#### Enunciado 1
Responde según el texto sobre el derechismo y la paz en Colombia:
(a) ¿De qué nacionalidad es la escritora Janne Teller?
(b) ¿Qué se nombra como la mejor máquina de propaganda del derechismo?
(c) ¿Qué término platónico se propone para referirse al cultivo del diálogo?
#### Enunciado 2
Según el texto dado, ¿qué tipos de persona seria no se verán nunca diciéndole no a la paz? Enuméralos todos.
── Texto dado
En el libro Guerra, la escritora danesa Janne Teller invita a ponerse en el lugar del otro. ¿Qué pasaría si usted se levanta un día, mira por la ventana, sale a la calle y se da cuenta de que su ciudad o su barrio está en guerra?, se pregunta Teller, y agrega que sólo una ciudad de personas indulgentes y generosas puede curarse de la guerra.
Ahora, aliviarse del derechismo es difícil, más no imposible. La prueba está en que miles de esos colombianos que hoy están convencidos de la paz, nacieron y crecieron en esta Colombia de derechas, entre familiares gravemente contagiados de derechismo y su mejor máquina de propaganda: el uribismo.
Uno se alivia, en primer lugar, investigando, leyendo, sí que leyendo, repasando la historia, pero no en redes sociales, ni en el Rincón del Vago, ni en la RCN de Claudia Gurisatti, sino en las fuentes primarias. Por eso usted no verá a un intelectual, a un artista, a un humanista, a un deportista o a un académico serio diciéndole no a la paz. Si lo hace es porque ya forma parte de los cuadros directivos de la ultraderecha y sabe que debe servir a su nuevo amo, patrón de la guerra.
Se alivia también cultivando el diálogo o, mejor, la dialéctica, para usar el término platónico. La dialéctica implica saber escuchar al otro, discernir, disertar y contradecir con base en argumentos ampliamente sustentados. Ahí toca bajarle a la pasión sorda, al yo creo, a mí me parece, para qué si todo sigue igual, todos mienten, todos traicionan.
Me preocupa que cuando les pregunto a mis amigos uribistas si han leído los acuerdos, o al menos sus múltiples resúmenes y materiales pedagógicos (al alcance de cualquier mortal), no lo hayan hecho y, más bien, acudan con facilismo, a la deformación e interpretación amañada que de éstos hacen sus detractores.
En cambio de ello, repito, toca estudiar o preguntar y debatir con ideas, con estudios, con estadísticas confiables. ¿Cuántos hemos leído, por ejemplo, el Basta Ya o los múltiples estudios elaborados por el equipo serio y responsable del Centro Nacional de Memoria Histórica, con el fin de conocer con detalle las profundas causas del conflicto armado? Ésta debería ser una tarea obligada para cualquier colombiano.
────
── Datos del ejercicio
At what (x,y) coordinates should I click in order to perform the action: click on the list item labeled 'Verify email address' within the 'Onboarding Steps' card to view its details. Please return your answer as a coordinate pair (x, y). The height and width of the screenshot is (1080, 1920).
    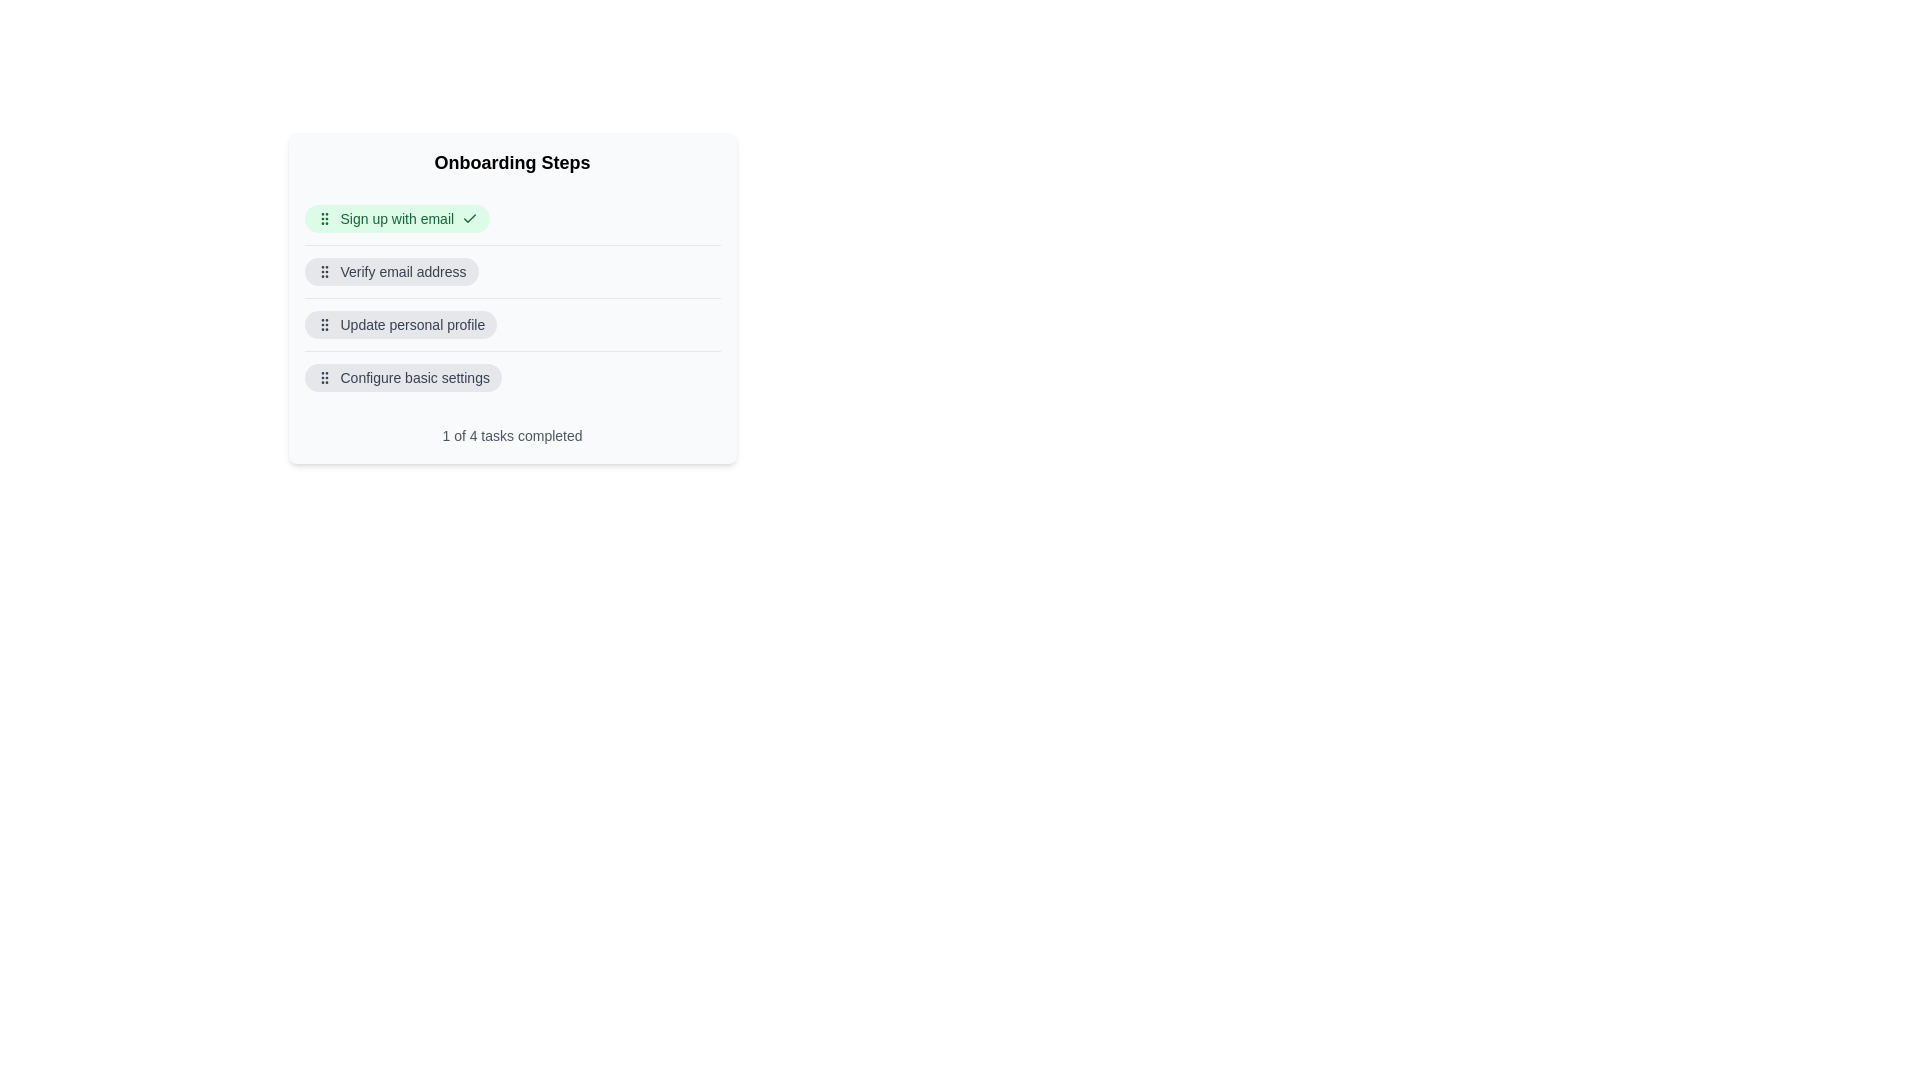
    Looking at the image, I should click on (512, 298).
────
#### Respuesta 1
(a) Danesa.
(b) El uribismo.
(c) La dialéctica.

#### Respuesta 2
- Un intelectual
- Un artista
- Un humanista
- Un deportista
- Un académico serio